Latihan: Menurut kutipan sumber, pakaian apa yang dikenakan mantan pejabat penting itu saat lewat tak jauh dari penulis?

Satu kali sempat saya lihat mantan pejabat penting lewat tak jauh dari saya. Beliau menggunakan batik, masih gagah seperti dulu tetapi nampak ada yang “berbeda” dari penampilannya. Beliau tidak lagi selalu didampingi asisten pribadi dan satu satuan pengamanan. Dengan tas “pasar” yang dikaitkan ke bahu dan dikepit diketiaknya, beliau menjadi sangat tidak “beliau.” Ada yang tak manis dilihat (saudara malaysian mungkin akan mengatakan, “macam ada yang tak kena la”). Sempurna kesan itu ketika saya memperhatikan beliau berjalan kaki sendirian ke samping gedung menuju gerbang.
Ya, saya terbiasa melihat beliau dengan kelengkapan fasilitas sebagai seorang pejabat penting. Memiliki lift kantor pribadi, dikerubuti bawahan-bawahannya, pengawalan setiap saat, sampai-sampai mungkin beliau tidak pernah menyentuh knop pintu mobilnya, karena akan selalu ada orang yang melakukan itu. Begitu tidak lazim melihat penampakan beliau ketika itu. seakan-akan kehormatan dan kewibawaannya sirna dihapus oleh tampilan yang tidak biasa seperti itu. Hal inilah yang membuat saya memikirkan lebih lama. Apa yang salah? Siapa yang salah?

Baris dari sebuah koleksi
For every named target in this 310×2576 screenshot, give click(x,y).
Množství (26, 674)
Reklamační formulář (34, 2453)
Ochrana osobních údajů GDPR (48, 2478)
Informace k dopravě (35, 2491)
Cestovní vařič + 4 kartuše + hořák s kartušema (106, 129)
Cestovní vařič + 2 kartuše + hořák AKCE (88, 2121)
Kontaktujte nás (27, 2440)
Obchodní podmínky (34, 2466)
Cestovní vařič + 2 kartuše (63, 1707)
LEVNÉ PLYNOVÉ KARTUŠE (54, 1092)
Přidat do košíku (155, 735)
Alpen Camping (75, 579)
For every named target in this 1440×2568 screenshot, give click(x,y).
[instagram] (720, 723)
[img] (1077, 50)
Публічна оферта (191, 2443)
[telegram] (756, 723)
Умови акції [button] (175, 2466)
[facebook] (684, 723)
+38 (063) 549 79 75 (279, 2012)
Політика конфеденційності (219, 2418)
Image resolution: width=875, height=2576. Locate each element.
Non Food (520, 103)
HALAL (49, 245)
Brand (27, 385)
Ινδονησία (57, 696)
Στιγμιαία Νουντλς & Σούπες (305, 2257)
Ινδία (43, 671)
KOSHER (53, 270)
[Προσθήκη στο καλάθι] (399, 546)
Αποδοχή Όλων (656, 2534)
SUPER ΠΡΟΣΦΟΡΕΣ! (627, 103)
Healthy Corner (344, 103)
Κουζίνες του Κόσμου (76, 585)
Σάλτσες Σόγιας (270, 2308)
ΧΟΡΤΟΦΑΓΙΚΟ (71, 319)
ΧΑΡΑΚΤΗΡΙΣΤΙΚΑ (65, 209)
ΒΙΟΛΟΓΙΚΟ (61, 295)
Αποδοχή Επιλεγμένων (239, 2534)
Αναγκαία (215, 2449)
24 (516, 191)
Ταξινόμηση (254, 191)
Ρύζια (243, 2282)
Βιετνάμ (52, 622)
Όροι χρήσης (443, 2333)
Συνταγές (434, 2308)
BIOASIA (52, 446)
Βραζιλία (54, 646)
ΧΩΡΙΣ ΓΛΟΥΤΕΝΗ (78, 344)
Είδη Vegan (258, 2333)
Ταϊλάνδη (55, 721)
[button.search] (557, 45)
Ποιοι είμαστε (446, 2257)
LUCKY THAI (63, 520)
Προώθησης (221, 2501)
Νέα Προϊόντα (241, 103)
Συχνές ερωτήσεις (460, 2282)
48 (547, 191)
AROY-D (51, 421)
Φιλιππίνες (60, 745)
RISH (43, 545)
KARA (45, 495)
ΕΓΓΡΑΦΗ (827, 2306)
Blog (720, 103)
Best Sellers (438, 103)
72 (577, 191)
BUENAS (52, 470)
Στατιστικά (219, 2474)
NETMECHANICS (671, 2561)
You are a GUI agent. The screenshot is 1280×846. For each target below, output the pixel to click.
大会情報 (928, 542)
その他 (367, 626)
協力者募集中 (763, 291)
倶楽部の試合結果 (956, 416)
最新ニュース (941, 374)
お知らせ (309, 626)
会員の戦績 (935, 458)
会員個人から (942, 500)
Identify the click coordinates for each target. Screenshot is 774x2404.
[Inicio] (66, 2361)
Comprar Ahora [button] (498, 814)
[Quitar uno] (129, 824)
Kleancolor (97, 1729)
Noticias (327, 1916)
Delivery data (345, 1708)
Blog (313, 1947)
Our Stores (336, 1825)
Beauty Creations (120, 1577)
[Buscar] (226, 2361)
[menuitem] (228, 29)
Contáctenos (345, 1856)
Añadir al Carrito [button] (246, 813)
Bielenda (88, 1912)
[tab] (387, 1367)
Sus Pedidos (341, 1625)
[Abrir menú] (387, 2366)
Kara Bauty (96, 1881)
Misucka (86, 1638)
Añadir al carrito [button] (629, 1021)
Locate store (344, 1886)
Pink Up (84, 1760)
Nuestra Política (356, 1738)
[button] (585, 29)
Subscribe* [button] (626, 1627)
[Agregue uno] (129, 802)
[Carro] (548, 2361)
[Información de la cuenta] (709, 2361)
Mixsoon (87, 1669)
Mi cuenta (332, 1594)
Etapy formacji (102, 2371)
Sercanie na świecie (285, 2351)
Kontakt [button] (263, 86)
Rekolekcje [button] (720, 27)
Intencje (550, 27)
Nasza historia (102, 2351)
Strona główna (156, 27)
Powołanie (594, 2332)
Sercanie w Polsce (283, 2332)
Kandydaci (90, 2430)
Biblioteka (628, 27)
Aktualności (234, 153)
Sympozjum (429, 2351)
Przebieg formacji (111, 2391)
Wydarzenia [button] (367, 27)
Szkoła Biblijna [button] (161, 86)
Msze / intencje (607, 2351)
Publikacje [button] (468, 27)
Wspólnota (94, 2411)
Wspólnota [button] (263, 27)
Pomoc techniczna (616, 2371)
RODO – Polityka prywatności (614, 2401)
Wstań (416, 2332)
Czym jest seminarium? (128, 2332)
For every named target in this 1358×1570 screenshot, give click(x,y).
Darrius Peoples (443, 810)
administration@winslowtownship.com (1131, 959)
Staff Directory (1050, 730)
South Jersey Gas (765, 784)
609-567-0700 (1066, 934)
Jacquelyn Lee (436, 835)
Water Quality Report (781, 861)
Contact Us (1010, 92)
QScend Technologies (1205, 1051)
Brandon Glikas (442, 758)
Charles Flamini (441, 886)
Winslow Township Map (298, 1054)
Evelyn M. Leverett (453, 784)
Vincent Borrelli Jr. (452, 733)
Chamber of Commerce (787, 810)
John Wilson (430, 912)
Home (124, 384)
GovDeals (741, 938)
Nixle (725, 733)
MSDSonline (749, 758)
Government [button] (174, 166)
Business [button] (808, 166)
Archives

Jawaban Tertulis: Beliau mengenakan batik.